Search code examples
pythonshogun

Can the random seed be controlled from shogun's python interface?


Using shogun 6.1.3 and python 3.6.

I am trying to get replicable results in shogun for testing purposes, but I do not see a way to control the random seed.

I have tried:

import random
import numpy
from shogun import KMeans

random.seed(0)
numpy.random.seed(0)
km = KMeans(seed=0)

I am wanting to do this for many shogun algorithms, but here is simple example using KMeans:

from shogun import KMeans, RealFeatures, MulticlassLabels, EuclideanDistance
import numpy

trainX = numpy.array([[0, 0, 1], [0, 1, 0], [1, 0, 0]] * 3).astype(float)
trainY = numpy.array([[0], [1], [2]] * 3).astype(float).flatten()
testX = numpy.array([[0, 1, 0], [0, 0, 1], [1, 0, 0]]).astype(float)

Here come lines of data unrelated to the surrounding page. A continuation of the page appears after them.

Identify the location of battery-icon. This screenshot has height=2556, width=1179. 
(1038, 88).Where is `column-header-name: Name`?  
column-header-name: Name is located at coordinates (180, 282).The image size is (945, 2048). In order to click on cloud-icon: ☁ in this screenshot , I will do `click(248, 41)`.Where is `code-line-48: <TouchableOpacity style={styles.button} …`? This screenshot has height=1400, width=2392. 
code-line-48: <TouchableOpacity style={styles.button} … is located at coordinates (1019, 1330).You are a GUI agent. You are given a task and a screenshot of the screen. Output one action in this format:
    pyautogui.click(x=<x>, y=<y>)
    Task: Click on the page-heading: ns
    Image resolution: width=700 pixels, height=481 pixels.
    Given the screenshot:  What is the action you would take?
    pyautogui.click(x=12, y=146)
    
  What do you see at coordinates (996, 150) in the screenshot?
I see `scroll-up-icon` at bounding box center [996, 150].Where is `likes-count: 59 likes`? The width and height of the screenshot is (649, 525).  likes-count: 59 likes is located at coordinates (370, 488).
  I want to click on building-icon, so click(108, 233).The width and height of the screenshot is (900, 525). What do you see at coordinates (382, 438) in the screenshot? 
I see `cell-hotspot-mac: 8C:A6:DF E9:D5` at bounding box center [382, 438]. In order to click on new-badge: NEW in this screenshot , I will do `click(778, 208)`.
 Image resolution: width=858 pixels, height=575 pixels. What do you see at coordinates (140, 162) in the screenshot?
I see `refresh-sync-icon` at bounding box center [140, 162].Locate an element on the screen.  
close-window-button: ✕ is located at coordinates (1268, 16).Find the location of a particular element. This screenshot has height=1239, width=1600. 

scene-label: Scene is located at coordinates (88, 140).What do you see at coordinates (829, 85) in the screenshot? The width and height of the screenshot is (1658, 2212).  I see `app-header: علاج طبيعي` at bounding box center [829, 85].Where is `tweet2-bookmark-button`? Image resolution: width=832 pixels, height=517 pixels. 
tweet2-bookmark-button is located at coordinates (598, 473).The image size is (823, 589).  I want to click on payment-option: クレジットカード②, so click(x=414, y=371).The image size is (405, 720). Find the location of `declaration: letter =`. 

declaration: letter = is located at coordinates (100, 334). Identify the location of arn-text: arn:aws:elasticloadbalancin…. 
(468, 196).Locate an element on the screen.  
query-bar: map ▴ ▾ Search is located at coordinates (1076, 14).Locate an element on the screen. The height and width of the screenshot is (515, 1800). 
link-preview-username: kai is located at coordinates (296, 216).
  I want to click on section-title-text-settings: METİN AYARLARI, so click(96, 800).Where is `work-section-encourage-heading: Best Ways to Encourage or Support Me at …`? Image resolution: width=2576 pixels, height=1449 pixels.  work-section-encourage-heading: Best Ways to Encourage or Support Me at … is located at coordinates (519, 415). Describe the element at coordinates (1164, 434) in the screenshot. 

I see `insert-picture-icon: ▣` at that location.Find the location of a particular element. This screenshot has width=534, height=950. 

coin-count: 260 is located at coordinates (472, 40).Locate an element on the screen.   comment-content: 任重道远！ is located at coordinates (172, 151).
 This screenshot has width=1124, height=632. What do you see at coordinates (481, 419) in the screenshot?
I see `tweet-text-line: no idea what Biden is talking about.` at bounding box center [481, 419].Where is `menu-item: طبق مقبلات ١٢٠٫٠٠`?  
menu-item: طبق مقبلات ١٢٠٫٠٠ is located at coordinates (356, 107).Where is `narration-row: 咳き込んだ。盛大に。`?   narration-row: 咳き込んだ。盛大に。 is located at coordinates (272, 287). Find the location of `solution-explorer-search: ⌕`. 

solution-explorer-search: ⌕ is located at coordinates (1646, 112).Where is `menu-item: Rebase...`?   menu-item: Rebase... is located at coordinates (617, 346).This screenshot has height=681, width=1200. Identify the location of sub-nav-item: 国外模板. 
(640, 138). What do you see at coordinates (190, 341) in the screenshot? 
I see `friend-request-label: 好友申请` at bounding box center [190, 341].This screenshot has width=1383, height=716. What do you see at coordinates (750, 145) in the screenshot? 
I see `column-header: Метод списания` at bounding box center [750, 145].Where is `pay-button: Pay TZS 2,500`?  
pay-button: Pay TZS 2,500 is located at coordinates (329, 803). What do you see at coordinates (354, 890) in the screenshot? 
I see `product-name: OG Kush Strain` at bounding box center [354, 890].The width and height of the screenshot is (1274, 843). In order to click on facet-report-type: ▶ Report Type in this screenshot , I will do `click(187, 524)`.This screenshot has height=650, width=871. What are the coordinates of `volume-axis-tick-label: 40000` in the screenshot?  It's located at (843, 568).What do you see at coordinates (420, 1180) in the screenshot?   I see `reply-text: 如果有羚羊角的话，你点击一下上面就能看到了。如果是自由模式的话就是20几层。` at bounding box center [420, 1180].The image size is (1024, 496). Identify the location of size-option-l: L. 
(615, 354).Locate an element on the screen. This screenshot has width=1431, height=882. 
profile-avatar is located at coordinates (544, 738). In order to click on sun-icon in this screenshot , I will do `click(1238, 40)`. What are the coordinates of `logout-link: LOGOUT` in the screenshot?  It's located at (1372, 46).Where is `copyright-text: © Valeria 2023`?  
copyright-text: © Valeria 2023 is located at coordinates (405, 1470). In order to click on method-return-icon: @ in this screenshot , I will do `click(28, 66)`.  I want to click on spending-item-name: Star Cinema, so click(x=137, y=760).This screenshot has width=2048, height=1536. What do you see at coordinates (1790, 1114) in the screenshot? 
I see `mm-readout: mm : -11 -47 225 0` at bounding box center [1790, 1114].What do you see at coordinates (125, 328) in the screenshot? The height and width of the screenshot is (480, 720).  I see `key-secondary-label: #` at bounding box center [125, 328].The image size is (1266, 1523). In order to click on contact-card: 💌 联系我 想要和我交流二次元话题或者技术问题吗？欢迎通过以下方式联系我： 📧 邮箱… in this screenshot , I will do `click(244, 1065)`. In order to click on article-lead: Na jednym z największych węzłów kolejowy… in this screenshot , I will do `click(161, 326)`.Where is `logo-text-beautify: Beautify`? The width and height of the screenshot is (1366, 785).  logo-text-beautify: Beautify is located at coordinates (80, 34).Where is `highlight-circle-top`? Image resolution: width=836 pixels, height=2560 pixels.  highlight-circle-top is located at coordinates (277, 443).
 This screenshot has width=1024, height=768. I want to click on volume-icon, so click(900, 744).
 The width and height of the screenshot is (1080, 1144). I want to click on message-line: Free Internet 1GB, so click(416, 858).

Xtrain = RealFeatures(trainX.T)
Ytrain = MulticlassLabels(trainY)
Xtest = RealFeatures(testX.T)

km = KMeans()
km.set_distance(EuclideanDistance(Xtrain, Xtrain))
km.train(Xtrain)
labs = km.apply_multiclass(Xtest)
labs.get_labels()

labs.get_labels() is different each time, but I believe setting the random seed should yield a consistent result. Is there an attribute I can set, or some other way to control the randomness and get a consistent result?


Solution

  • In Shogun 6.1.3 (and earlier versions), you can use a (global) static call Math.init_random(seed).

    Since having a global seed leads to reproducibility issues in multi-threaded settings, in the develop branch of Shogun, we have recently removed this. Instead you can set the seed (recursively) of particular objects using obj.put("seed", my_seed). Or, even simpler, using kwargs style initializers in Python: km = sg.machine("KMeans", k=2, distance=d, seed=1).

    Both of those are documented in the generated meta examples, using the 6.1.3 and develop branch respectively. The website examples will be updated with the next release.